Vengeance ttr-1
Page 66
Back in his palace, the chancellor listened to the reports of Wil’s progress, smiled, and called for the captain of his personal guard.
CHAPTER 103
It had been bad enough killing an enemy, Banj. How much worse would it be to cut down a friend? Could Tali kill Rix, even to save herself?
He stopped six feet away, within lunging distance, and still she did not know what to do. The magery Deroe had raised in her was bubbling beneath the surface, and if there was no choice she would use it on Rix to save her life, but she was afraid to bring it all the way too soon in case she lost control. She could not attack Deroe with it. He had cleverly blocked that way.
Rix was gasping and grunting as he strove to overcome Lyf’s compulsion but she knew it was futile. Now Lyf had a body, he was far stronger than before and Rix could never break free of his own accord.
He took another step, reaching out for her. Tali backpedalled, blinking away tears as she prepared to defend herself the only way she could. Her fingertips tingled. The fury that had killed Banj was only a breath away, a thread, a sigh …

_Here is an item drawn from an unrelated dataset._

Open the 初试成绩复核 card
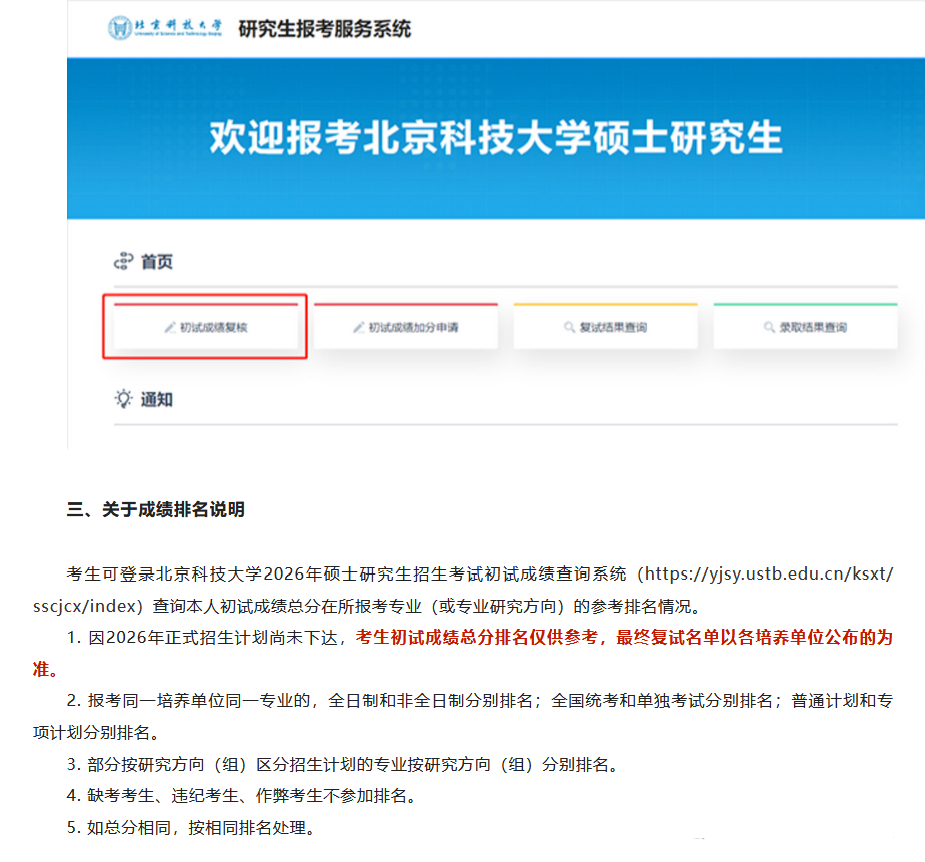[205, 325]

The floor shuddered, then a golden light burst from Rannilt, driving the misty shadows off and revealing the simple beauty of Lyf’s ancient temple for the first time. She cried out in wonder and sat up.
Pain sheared through Tali’s skull, worse than the time the sunstone had smashed in the shaft. Her gift rose uncontrollably, as it had that time, and her fingertips began to sting. The sensations were unmistakeable — someone had broken Rix’s gigantic heatstone and the cataclysm must have burnt him to charcoal. Who could have done it? Who would have known it was the only way?
Only one man.
‘Tobry!’ she screamed, but then the white blizzard was forced out through her spread fingers and she could not stop it. Her eyes flooded until she could not see. ‘Rix?’ Had she killed him?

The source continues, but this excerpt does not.